▶ [TEXT SEGMENT]:

Start of Block

View attachment 67187
I correctly wrote the color of the wires.
Power comes to the instrument panel after turning the ignition key to position 2 and does not sag when the engine starts.
The ignition switch receives constant power.
 
I correctly wrote the color of the wires.
Power comes to the instrument panel after turning the ignition key to position 2 and does not sag when the engine starts.
The ignition switch receives constant power.
Okay. That's not how I read your post, so my mistake. The statement that a fuse is "responsible for the ignition switch" doesn't necessarily mean it's providing power to the ignition switch (at least to me). :)
 
After replacing the fuse tap, you turned on the ignition and tried it, right?

Can you try like this?
290049d1521470462-wiring-assistance-3-19-2018-11-21-04-am-jpg

Absolutely. I might have tried that configuration but I will try it tonight. I can't remember but that position you want me to put the BATT in does not currently have a fuse in it stock, then do I need to put a fuse in the first slot of the tap and if so does it matter amp I use?
 
Absolutely. I might have tried that configuration but I will try it tonight. I can't remember but that position you want me to put the BATT in does not currently have a fuse in it stock, then do I need to put a fuse in the first slot of the tap and if so does it matter amp I use?
images
According to the image, the bottom part may be left blank. The 12v incoming side is available in the image. adjust the direction accordingly.
 
Alright guys. Looks like I need to purchase a voltmeter or test bulb. I have good connections on 2 new taps. This time both the BATT and ACC plugged in and still no power.

I've tried multiple fuse locations and tried flipping the taps (but keeping them the same as each other). The guy above mentioned his are facing opposite directions from each other. Could that actually be a solution to try in the meantime?

End of Block

▶ [TASKS AND EXERCISES]:
(a) Answer these questions from the fuse tap thread, one per line:
(i) What kind of power does the ignition switch receive?
(ii) According to the image, which part may be left blank?
(iii) What does the poster say they need to purchase after the new taps still give no power?
(b) Print the stretch of the fuse tap thread from "View attachment 67187" through "try like this?".
(c) Give what follows in the fuse tap thread, picking up after its last sentence.

▶ [INPUT DATA]:
Start of Block

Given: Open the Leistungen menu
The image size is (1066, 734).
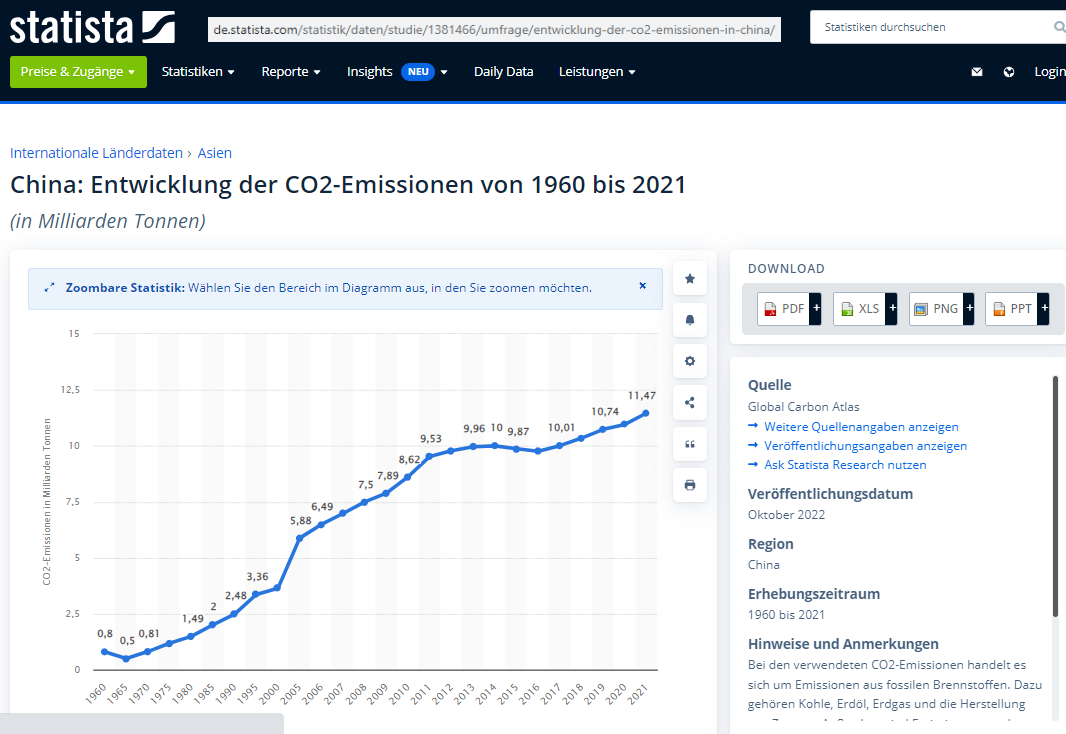Looking at the screenshot, I should tap(597, 72).
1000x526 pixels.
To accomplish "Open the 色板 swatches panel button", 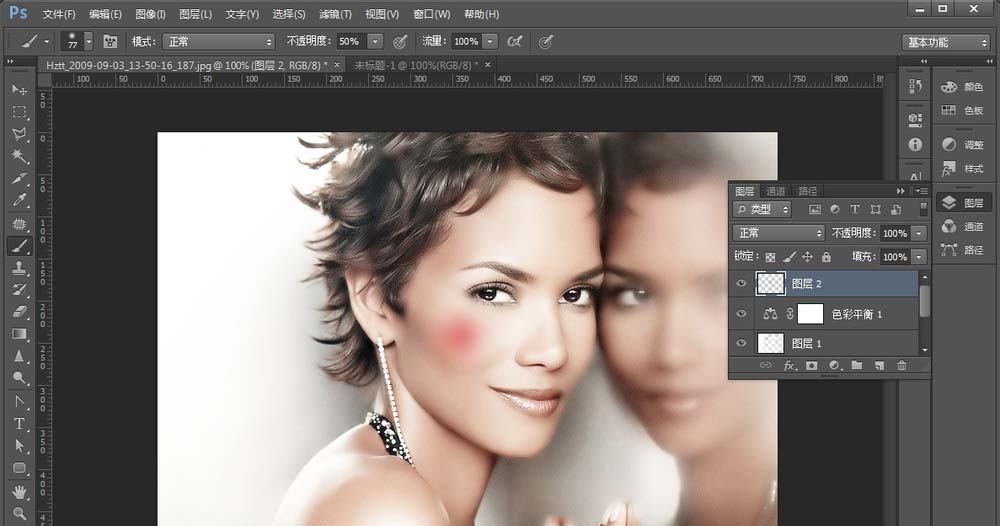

End of Block

▶ [TASK-BY-TASK RESULTS]:
(a)
(i) Constant power.
(ii) The bottom part.
(iii) A voltmeter or test bulb.

(b)
View attachment 67187
I correctly wrote the color of the wires.
Power comes to the instrument panel after turning the ignition key to position 2 and does not sag when the engine starts.
The ignition switch receives constant power.
 
I correctly wrote the color of the wires.
Power comes to the instrument panel after turning the ignition key to position 2 and does not sag when the engine starts.
The ignition switch receives constant power.
Okay. That's not how I read your post, so my mistake. The statement that a fuse is "responsible for the ignition switch" doesn't necessarily mean it's providing power to the ignition switch (at least to me). :)
 
After replacing the fuse tap, you turned on the ignition and tried it, right?

Can you try like this?

(c)
I'll find more patience to learn how the flow works over the weekend but I'm trying to do this last minute in the driveway at night.

I'm sure you have done this but check that the fuses are working and are seated correctly in the socket. Also check that the fuse taps have power at the end of the wire. A crude way to test it would be to tap the end of the wire to the body of the car. Yes this will blow the fuse but it will also tell you that the circuit is working. You should see a brief flash when you short the wire out. Of course make sure you have replacement fuses first.

Also:
Pull them out (the fuses) of the supplied socket and do a visual inspection and then swap a know good fuse with similar amperage rating and see if that device still works. Don't swap it for something that will draw lots of current eg Fan blower or rear demister.
Perhaps radio fuse might be a good test circuit to try.

If you have any 12 volt downlights lying around you could try connecting it to the fuse tap and see if it lights up. Only allow it a short moment when you do this to avoid fatiguing the fuse.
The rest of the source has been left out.